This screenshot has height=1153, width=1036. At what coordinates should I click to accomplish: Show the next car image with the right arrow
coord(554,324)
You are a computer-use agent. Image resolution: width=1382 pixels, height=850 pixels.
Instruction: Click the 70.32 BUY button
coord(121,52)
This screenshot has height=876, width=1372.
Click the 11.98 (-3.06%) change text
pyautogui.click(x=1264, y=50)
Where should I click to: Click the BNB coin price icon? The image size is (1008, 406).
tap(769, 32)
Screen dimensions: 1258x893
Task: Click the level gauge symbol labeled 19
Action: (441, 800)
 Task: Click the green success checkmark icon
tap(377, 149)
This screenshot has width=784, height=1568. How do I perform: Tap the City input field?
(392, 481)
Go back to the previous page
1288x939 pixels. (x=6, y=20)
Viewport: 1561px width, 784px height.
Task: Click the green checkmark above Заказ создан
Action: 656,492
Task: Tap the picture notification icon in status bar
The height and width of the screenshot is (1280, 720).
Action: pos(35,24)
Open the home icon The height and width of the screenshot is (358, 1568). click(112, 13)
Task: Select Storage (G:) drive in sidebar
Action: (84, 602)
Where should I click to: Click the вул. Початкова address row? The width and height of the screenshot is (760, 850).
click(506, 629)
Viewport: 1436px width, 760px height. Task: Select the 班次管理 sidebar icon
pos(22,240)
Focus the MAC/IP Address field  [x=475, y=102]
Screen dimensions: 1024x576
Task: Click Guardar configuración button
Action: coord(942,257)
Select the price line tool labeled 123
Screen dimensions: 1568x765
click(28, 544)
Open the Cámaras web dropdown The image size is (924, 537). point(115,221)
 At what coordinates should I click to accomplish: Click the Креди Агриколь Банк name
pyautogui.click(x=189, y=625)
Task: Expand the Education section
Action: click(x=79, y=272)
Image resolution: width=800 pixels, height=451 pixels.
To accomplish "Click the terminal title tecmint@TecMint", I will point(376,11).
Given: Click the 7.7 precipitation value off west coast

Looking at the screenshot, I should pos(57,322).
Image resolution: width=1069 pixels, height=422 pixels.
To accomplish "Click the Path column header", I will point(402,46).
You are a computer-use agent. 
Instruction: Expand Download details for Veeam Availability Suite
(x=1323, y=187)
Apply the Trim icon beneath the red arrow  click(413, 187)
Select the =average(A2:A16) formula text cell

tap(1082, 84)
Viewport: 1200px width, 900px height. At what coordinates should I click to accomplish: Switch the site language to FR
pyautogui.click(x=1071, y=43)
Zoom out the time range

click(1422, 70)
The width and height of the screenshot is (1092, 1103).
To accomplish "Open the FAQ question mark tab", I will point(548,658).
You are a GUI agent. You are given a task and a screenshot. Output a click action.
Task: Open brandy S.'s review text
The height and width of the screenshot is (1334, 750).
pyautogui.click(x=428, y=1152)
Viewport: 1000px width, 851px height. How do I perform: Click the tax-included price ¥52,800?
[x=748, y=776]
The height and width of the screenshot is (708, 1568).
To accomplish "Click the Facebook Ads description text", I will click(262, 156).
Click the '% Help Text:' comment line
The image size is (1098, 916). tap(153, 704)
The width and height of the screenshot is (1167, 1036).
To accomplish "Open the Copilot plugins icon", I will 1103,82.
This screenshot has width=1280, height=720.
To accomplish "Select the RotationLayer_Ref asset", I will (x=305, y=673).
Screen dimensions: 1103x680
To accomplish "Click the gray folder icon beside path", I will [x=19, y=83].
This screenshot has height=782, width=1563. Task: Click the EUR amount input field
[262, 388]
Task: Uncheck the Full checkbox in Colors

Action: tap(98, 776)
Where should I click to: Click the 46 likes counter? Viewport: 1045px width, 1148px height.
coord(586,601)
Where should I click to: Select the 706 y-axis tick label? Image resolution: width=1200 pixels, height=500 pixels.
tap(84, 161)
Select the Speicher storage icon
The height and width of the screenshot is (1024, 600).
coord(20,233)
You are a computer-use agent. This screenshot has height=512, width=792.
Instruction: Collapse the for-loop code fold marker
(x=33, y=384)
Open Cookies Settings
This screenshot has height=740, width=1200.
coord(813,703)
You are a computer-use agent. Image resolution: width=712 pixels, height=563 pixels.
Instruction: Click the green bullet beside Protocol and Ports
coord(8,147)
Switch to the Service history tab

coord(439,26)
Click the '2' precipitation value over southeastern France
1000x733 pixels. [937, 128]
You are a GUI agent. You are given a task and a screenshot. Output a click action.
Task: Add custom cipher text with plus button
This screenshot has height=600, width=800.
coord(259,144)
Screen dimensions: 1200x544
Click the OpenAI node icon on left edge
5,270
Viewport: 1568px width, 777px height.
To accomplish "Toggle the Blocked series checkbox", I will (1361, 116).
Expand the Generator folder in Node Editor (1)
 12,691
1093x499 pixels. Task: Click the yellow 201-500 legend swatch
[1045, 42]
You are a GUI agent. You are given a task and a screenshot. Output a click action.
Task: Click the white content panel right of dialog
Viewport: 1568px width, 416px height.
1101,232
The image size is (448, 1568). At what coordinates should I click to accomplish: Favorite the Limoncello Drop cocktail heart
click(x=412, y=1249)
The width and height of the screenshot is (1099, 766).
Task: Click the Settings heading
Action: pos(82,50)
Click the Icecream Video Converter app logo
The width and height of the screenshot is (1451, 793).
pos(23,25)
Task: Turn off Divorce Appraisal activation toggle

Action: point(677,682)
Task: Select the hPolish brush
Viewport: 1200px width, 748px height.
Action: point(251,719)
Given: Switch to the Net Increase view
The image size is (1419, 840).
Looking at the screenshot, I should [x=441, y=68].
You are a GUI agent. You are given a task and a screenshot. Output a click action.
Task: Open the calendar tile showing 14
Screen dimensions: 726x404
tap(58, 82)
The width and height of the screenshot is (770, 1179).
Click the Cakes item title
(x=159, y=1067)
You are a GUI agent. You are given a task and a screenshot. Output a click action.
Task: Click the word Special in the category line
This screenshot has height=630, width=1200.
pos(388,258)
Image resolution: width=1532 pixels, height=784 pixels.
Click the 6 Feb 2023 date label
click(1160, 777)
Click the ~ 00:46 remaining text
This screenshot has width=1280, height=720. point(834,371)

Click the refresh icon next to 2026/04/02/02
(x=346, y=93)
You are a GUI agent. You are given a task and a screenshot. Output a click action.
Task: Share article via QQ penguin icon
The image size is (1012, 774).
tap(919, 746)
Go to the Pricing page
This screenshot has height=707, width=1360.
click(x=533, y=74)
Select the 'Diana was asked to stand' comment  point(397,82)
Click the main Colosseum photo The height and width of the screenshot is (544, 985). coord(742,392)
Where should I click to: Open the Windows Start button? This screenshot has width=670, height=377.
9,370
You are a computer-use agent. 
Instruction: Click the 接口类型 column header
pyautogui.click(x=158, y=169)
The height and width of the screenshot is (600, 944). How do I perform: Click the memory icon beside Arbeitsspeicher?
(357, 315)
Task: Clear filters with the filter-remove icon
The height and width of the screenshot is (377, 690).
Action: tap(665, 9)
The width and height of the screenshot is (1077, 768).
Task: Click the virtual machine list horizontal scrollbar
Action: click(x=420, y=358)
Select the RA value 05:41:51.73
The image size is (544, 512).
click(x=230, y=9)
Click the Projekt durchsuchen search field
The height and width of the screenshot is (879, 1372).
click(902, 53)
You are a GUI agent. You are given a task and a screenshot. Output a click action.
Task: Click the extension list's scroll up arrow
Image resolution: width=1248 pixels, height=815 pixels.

═══

Gather each line in the entries above where the string "will" is found.

To accomplish "Click the terminal title tecmint@TecMint", I will point(376,11).
To accomplish "Click the Path column header", I will point(402,46).
To accomplish "Open the FAQ question mark tab", I will point(548,658).
To accomplish "Click the Facebook Ads description text", I will click(262, 156).
To accomplish "Open the Copilot plugins icon", I will 1103,82.
To accomplish "Select the RotationLayer_Ref asset", I will (x=305, y=673).
To accomplish "Click the gray folder icon beside path", I will [x=19, y=83].
To accomplish "Toggle the Blocked series checkbox", I will (1361, 116).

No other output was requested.